60年以上前のこのボルボージャ館長の言葉を辿るべく、9月21日よりLABRAVA店内にて『ポブラーナ地域の陶芸 – 生命の樹、その歴史、そのルーツ』と題した展示販売をおこないます。

ミステカ ポブラーナ地域とは、ミステカ文明が栄えたプエブラ州、オアハカ州、ゲレーロ州にまたがるミステカ文化圏のうち、プエブラ州に属する地域のことをいいます。この地域に、メキシコの数ある陶芸産地のなかでもとくに独特な、いわゆる「生命の樹」と呼ばれる作品がつくられている(またはつくられていた)イスーカル デ マタモロス、アカトラン デ オソリオ、ウアケチューラという3つの町が集中しているのはとても不思議な気がします。ボルボージャ館長は、その理由は「生命の樹」のルーツがウアケチューラにあり、その後まわりに広がっていったからだと教えてくれます。

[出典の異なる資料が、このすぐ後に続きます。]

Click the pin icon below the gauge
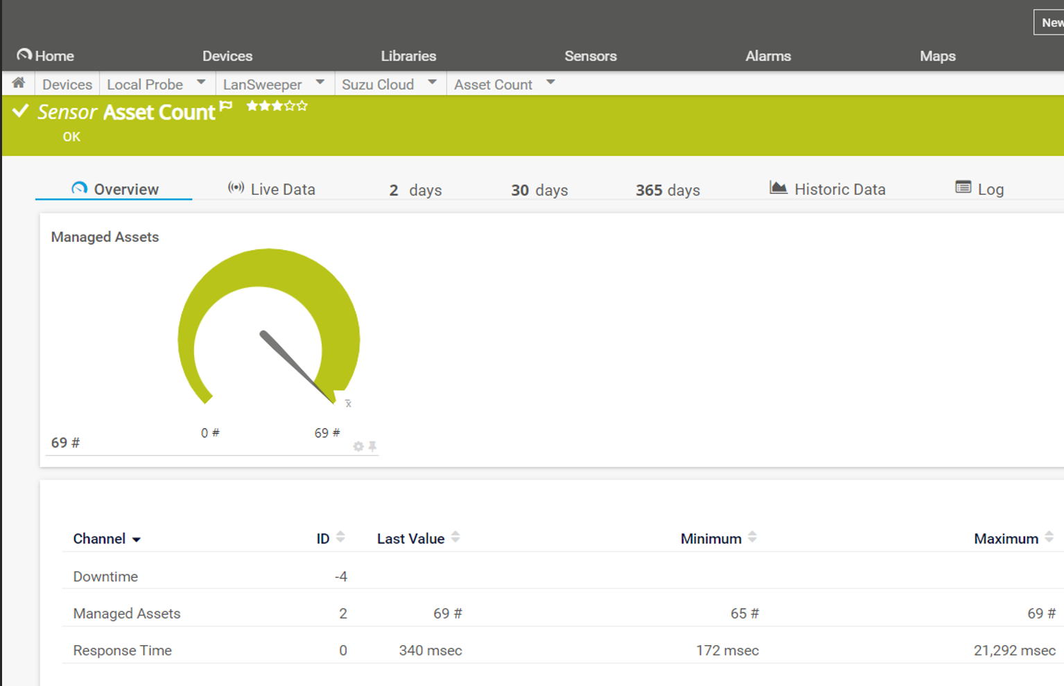Screen dimensions: 1064x686 click(373, 446)
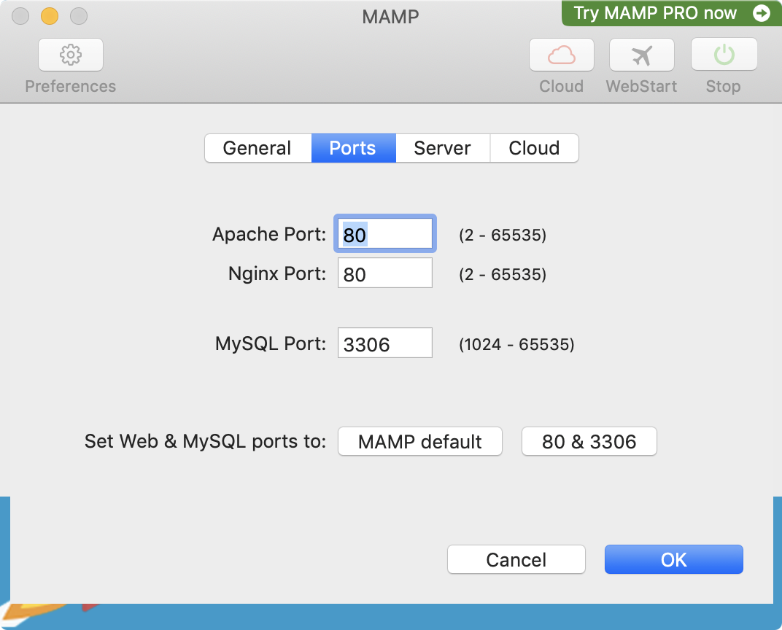
Task: Launch WebStart using the airplane icon
Action: point(641,55)
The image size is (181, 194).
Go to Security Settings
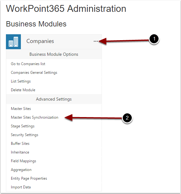tap(25, 135)
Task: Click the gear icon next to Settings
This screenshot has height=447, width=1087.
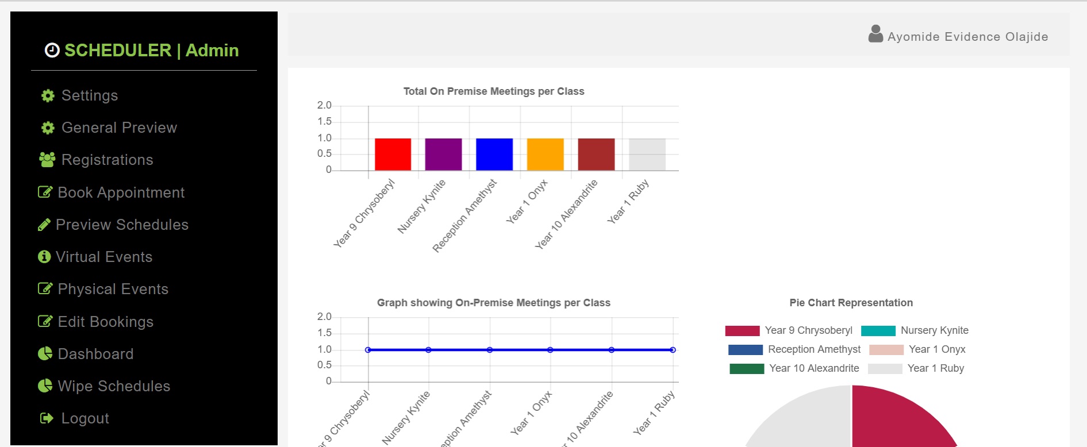Action: 48,95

そこで今回の展示では、イスーカル デ マタモロスのフローレス家とカスティージョ家が製作した生命の樹やマル デ アイレ除け人形、アカトラン デ オソリオの伝説的陶芸家エロン マルティネス(1918-1990)が製作した生命の樹やオブジェ、そしてウアケチューラ最後の陶工、イグナシオ ペラルタ ソレダー(1953-2024)の貴重な作品などを並べ、「生命の樹」のルーツと歴史を見つめます。さらにミステカ ポブラーナ地域から外れてはいるものの、その影響を大いに受けたであろう作品もいくつか展示する予定です。ヴィンテージ作品から近年の作品までさまざまな作品をご覧いただきながら、その道のりに思いを馳せては。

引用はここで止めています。